Так и костер, хрипящий и подпевающий, свирепеющий и чахнущий в своей нудной, бессмысленной песне. Он всего лишь форма, символ уюта и дружбы, оболочка вроде теплой конуры, где по велению случая оказались штук пять кошек да столько же собак. Только костру это неведомо, он продолжает тянуть свое, и нечаянный путник, вероятно, позавидовал бы всей честной компании, а то и вздохнул бы - эх, дескать, хорошо бы мне так же, в кругу друзей, с полешками, что, сгорая, то свистнут, то затрещат, с котелком каши, завлекающе лопающейся жирными пузырями... А может быть, вспомнится путнику песня о старых друзьях, где сказано:
"... А наш огонь никогда не гас,
И пусть невелик - ничего!
Не так уж много на свете нас,
Чтоб нам не хватило его..."
Костер - возможно, в противоположном смысле - сродни моему рассказу: в конечном счете он был лишь формой, и он безбожно лгал...
Пламя играло в своем отражении на прокуренных клыках хищников, разместившихся вокруг. Несколько диких животных, несколько беспощадных "я", мыслящих свое - костер заставил их сесть кругом, но грош им цена, если круг не будет порван.
Силы были расставлены. Все начинало походить на ситуацию, нередко используемую для завязки действия писателями разного полета - от Кристи до Достоевского. Читатель следит за постепенно собирающимися героями и предвкушает, видя эти сборы, развитие чего-нибудь драматического.

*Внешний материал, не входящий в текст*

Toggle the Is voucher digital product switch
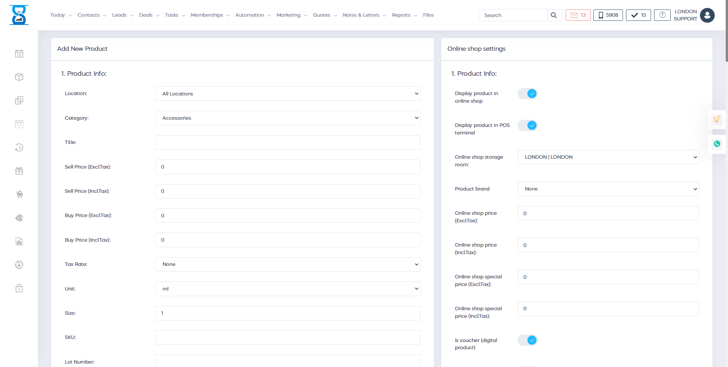This screenshot has width=728, height=367. point(528,340)
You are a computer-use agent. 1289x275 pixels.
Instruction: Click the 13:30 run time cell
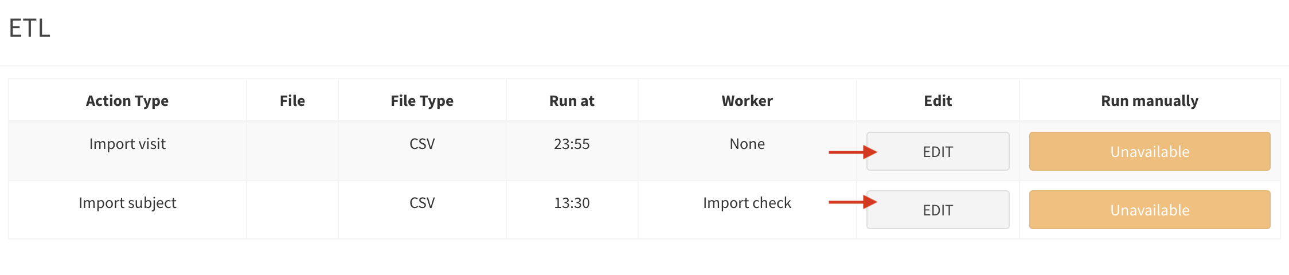pos(572,203)
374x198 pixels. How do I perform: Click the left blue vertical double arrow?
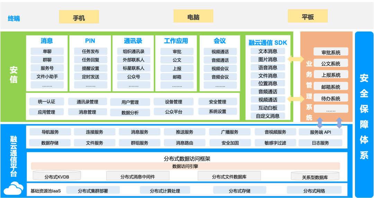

Вокруг царила такая тьма, что, по образному сравнению Миши Хукуйника, мочащийся человек не сумел бы разглядеть соответствующую этому занятию часть тела. Костер трещал мирно и глуповато, не подозревая о близком взрыве страстей. За пределами круга людей, оцепивших огонь, влажными лепехами плавал холод. Замесив седые толщи тумана, он стлался по земле скатертью, пытаясь пробраться под большое одеяло, на котором сидели мы с Алиной. Прямо напротив, по другую сторону костра, сидел Дынкис, и стекла его очков, сверкавшие ледяным блеском, то и дело исчезали за пляшущими языками пламени. Дальше всех от огня расположился Толян: он полулежал, прислонившись спиной к тугому брезенту палатки и прикрыв глаза. Временами он откусывал от зажатого в кулак огурца; лицо его при этом обретало уже совсем мечтательное и вдумчивое выражение.